→ **과제**: 아래 항목들을 한 줄에 문자열 하나씩 대응시켜 JSON 문자열 목록으로 제시하세요. 빈 줄은 빼고, 그림은 답에 넣지 마세요.

→ **데이터 세트**:
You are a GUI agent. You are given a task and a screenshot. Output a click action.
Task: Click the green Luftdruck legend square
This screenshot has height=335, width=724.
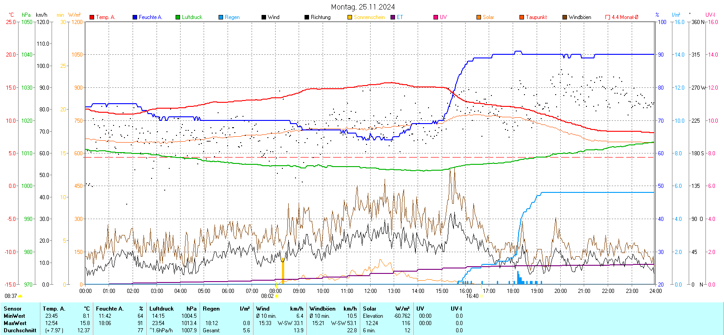178,17
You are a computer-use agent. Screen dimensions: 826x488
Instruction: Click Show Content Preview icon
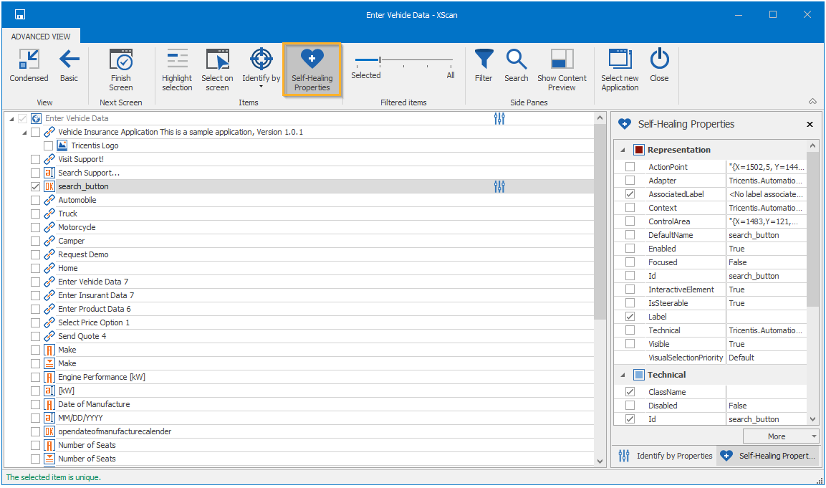coord(562,59)
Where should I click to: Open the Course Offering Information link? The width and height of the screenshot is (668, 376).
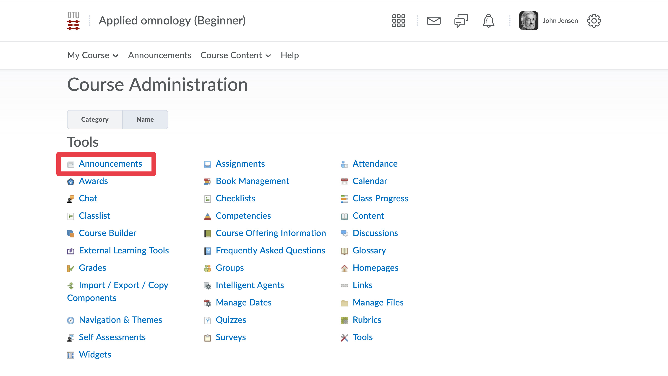click(x=270, y=233)
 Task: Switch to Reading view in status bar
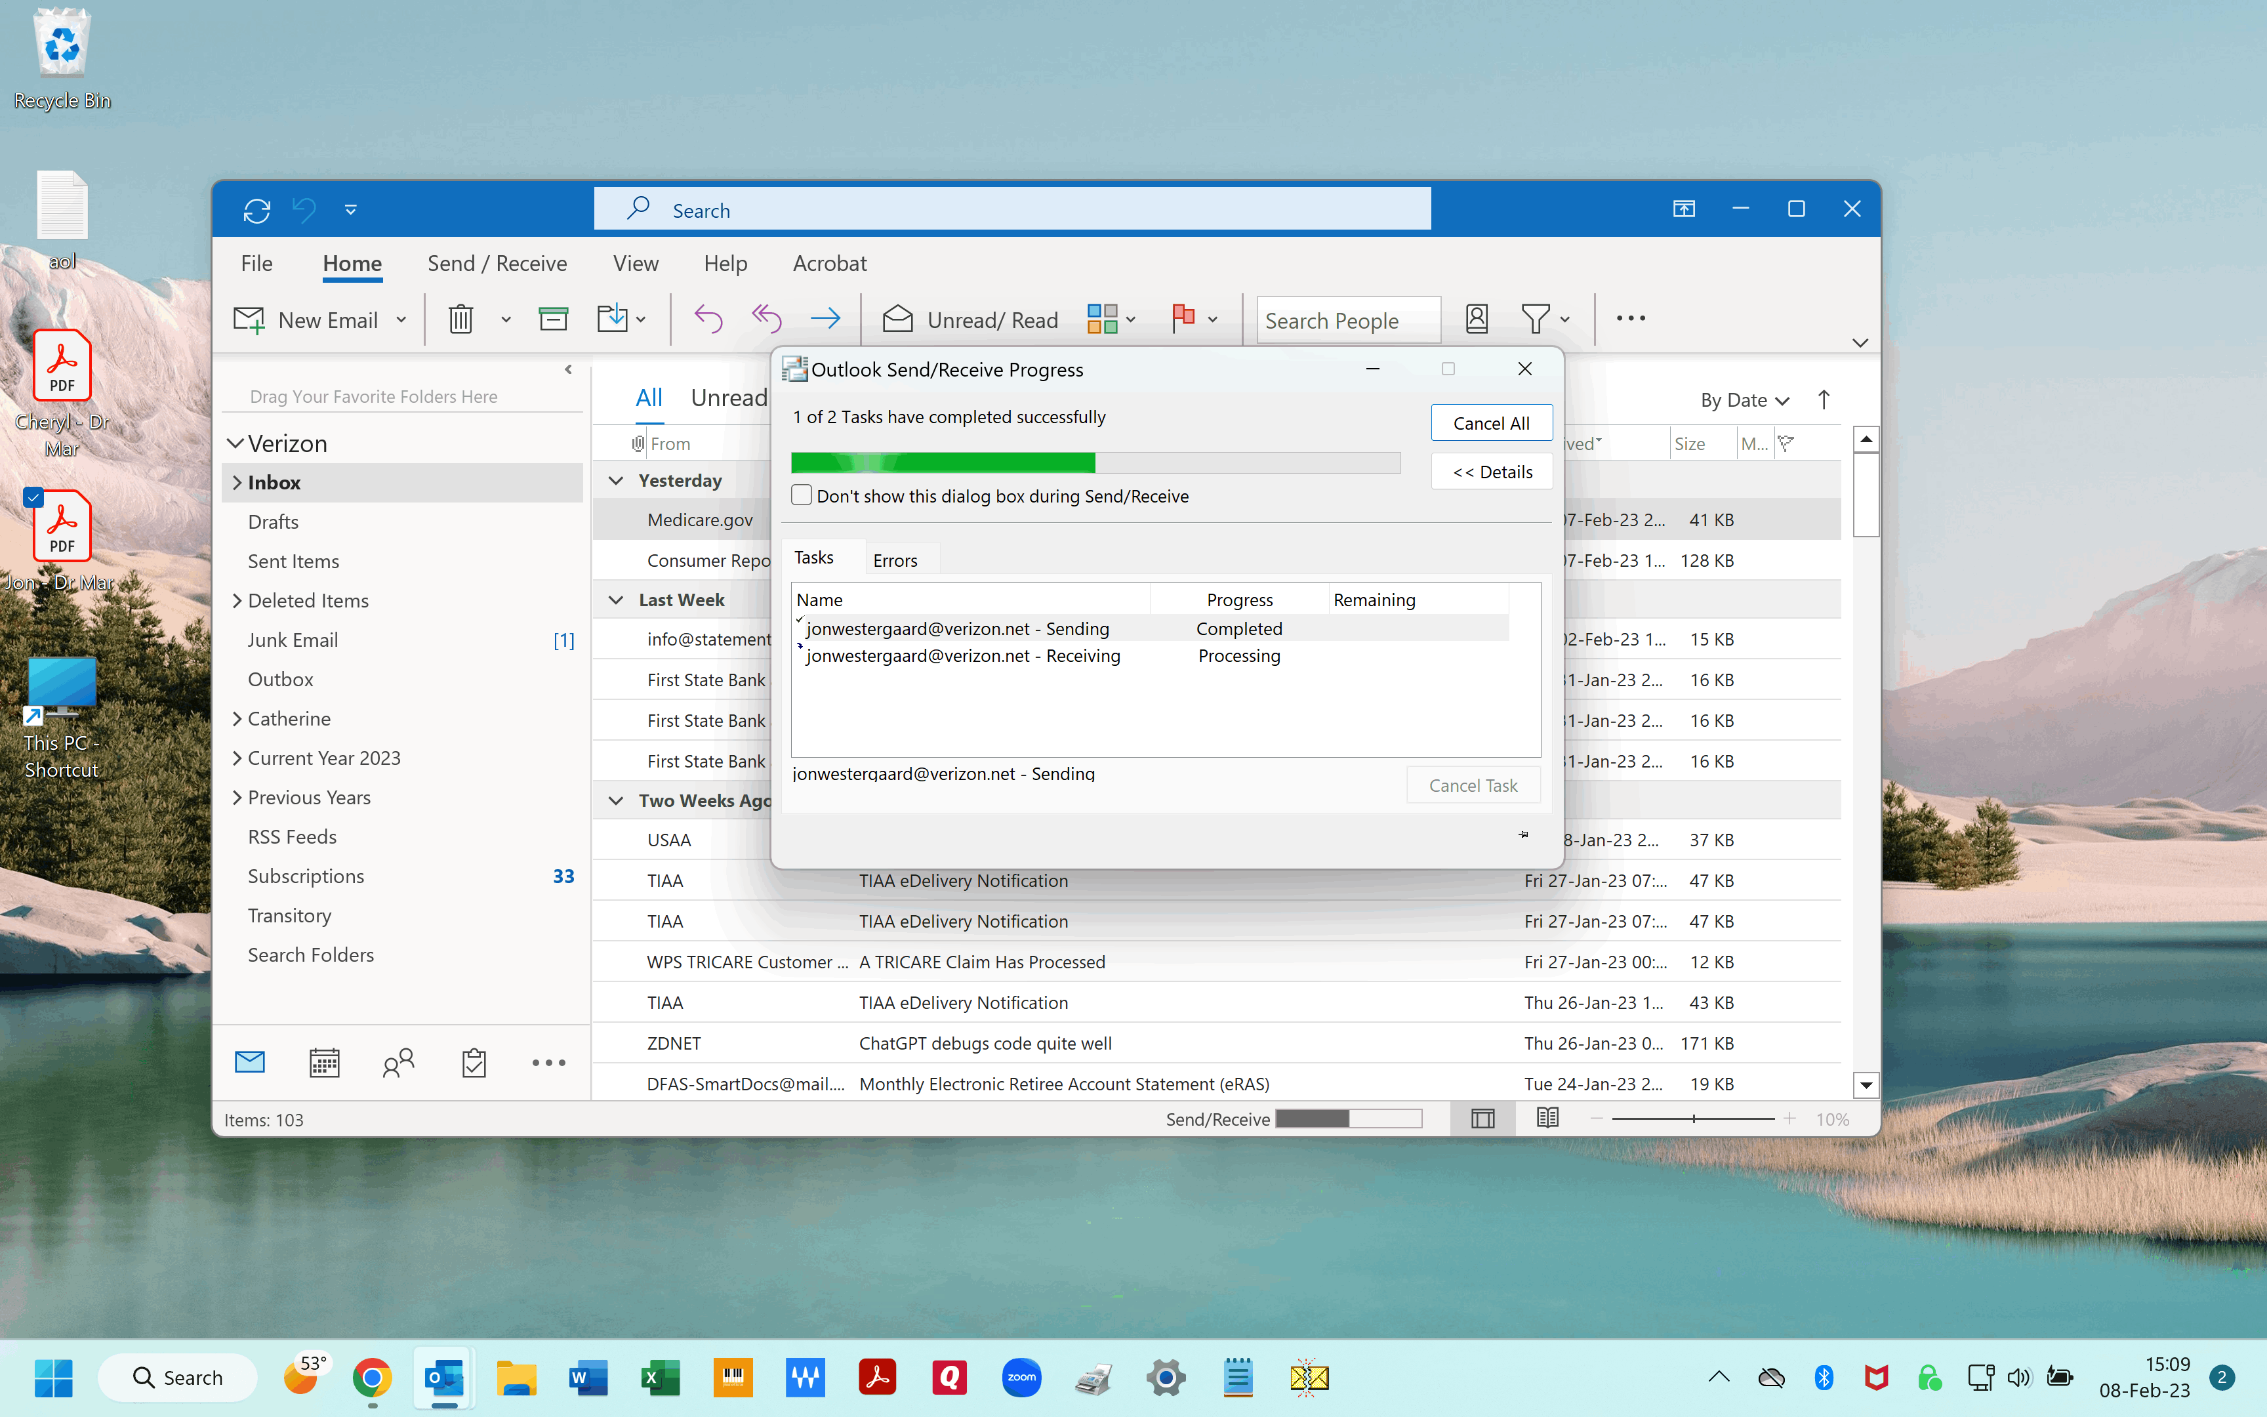1548,1118

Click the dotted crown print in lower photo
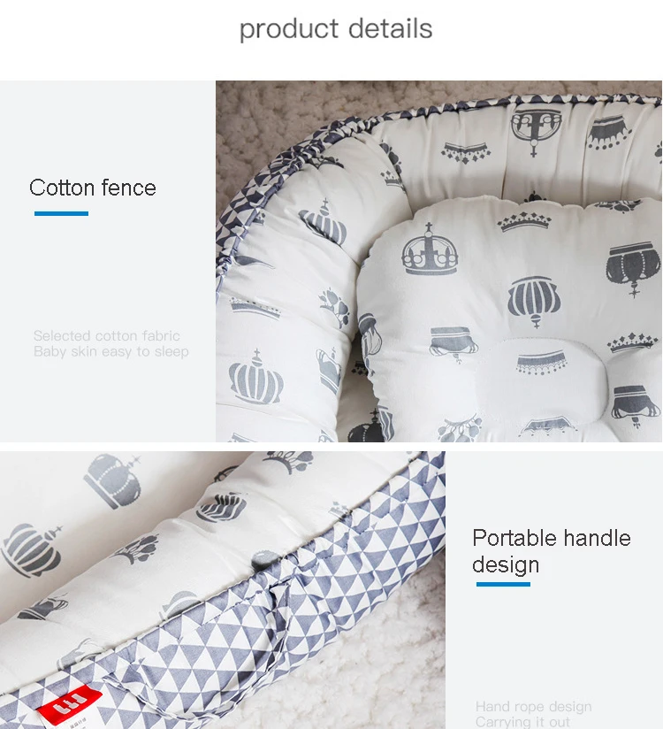[112, 481]
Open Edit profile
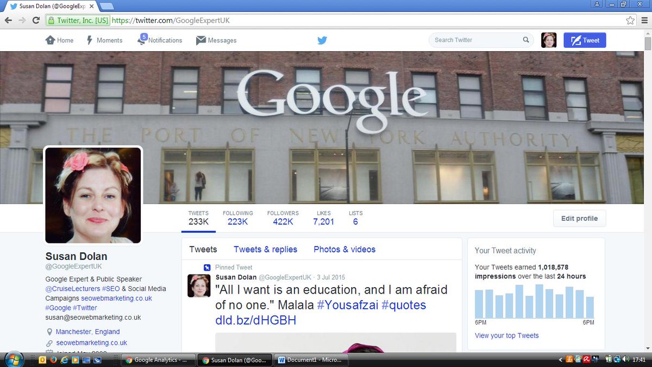The width and height of the screenshot is (652, 367). pyautogui.click(x=579, y=218)
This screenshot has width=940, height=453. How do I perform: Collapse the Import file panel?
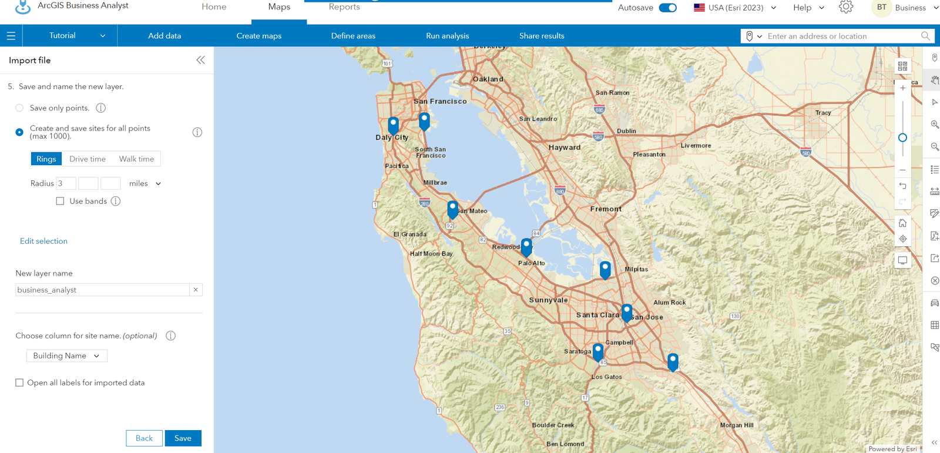pyautogui.click(x=200, y=60)
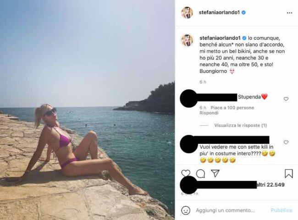The height and width of the screenshot is (220, 298).
Task: Open the emoji picker smiley icon
Action: click(x=186, y=210)
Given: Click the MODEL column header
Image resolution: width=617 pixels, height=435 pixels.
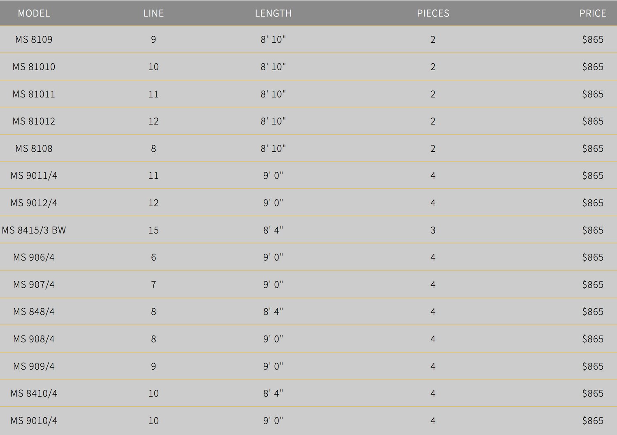Looking at the screenshot, I should [34, 13].
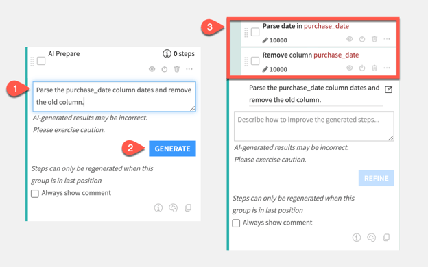428x267 pixels.
Task: Open the three-dots menu of AI Prepare group
Action: click(189, 69)
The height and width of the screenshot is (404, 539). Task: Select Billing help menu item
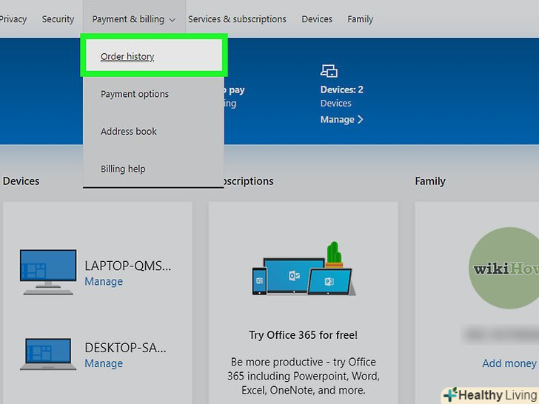coord(123,169)
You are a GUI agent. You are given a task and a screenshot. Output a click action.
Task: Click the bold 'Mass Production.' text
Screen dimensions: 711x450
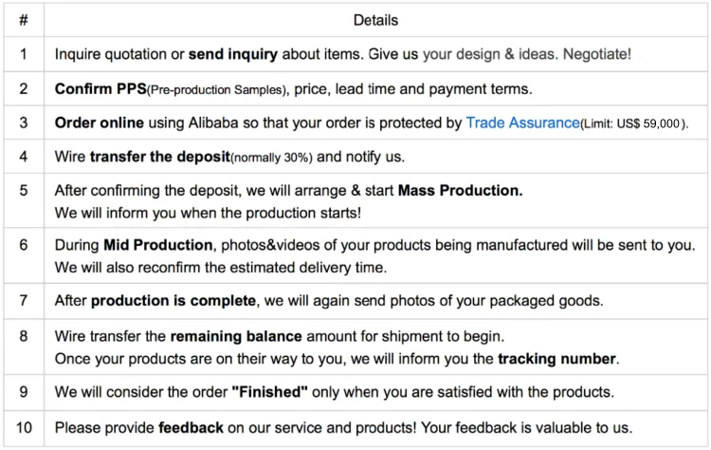[x=460, y=191]
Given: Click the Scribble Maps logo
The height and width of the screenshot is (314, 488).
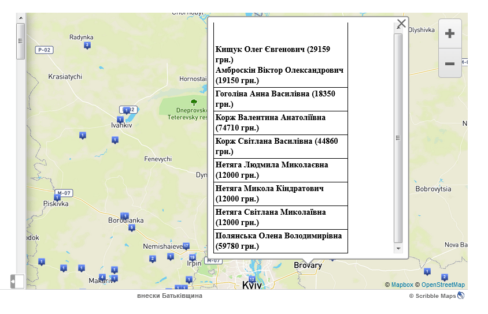Looking at the screenshot, I should pyautogui.click(x=461, y=296).
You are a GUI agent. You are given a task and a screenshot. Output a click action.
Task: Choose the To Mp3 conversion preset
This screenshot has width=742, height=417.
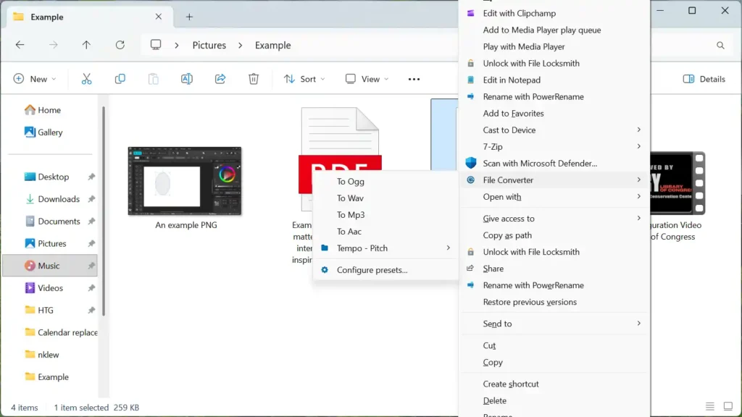(x=350, y=214)
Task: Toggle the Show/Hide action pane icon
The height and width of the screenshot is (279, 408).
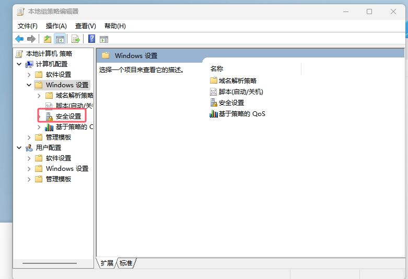Action: 104,39
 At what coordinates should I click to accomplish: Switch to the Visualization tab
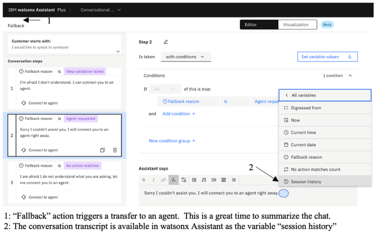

→ **최종 결과**:
[
  "You are a GUI agent. You are given a task and a screenshot. Output a click action.",
  "Task: Click the green Luftdruck legend square",
  "This screenshot has height=335, width=724.",
  "178,17",
  "You are a computer-use agent. Screen dimensions: 826x488",
  "Instruction: Click Show Content Preview icon",
  "coord(562,59)",
  "Where should I click to: Open the Course Offering Information link? The width and height of the screenshot is (668, 376).",
  "click(x=270, y=233)",
  " Task: Switch to Reading view in status bar",
  "1548,1118",
  "Click the dotted crown print in lower photo",
  "[112, 481]",
  "Open Edit profile",
  "The width and height of the screenshot is (652, 367). pyautogui.click(x=579, y=218)",
  "This screenshot has width=940, height=453. How do I perform: Collapse the Import file panel?",
  "pyautogui.click(x=200, y=60)",
  "The height and width of the screenshot is (220, 298).",
  "Task: Open the emoji picker smiley icon",
  "Action: click(x=186, y=210)",
  "Given: Click the MODEL column header",
  "Image resolution: width=617 pixels, height=435 pixels.",
  "Looking at the screenshot, I should [34, 13].",
  "428x267 pixels.",
  "Task: Open the three-dots menu of AI Prepare group",
  "Action: click(189, 69)",
  "The height and width of the screenshot is (404, 539). Task: Select Billing help menu item",
  "coord(123,169)",
  "You are a GUI agent. You are given a task and a screenshot. Output a click action.",
  "Task: Click the bold 'Mass Production.' text",
  "Screen dimensions: 711x450",
  "[x=460, y=191]",
  "Given: Click the Scribble Maps logo",
  "The height and width of the screenshot is (314, 488).",
  "Looking at the screenshot, I should pyautogui.click(x=461, y=296).",
  "You are a GUI agent. You are given a task and a screenshot. Output a click action.",
  "Task: Choose the To Mp3 conversion preset",
  "This screenshot has width=742, height=417.",
  "(x=350, y=214)",
  "Task: Toggle the Show/Hide action pane icon",
  "The height and width of the screenshot is (279, 408).",
  "Action: 104,39",
  " At what coordinates should I click to accomplish: Switch to the Visualization tab"
]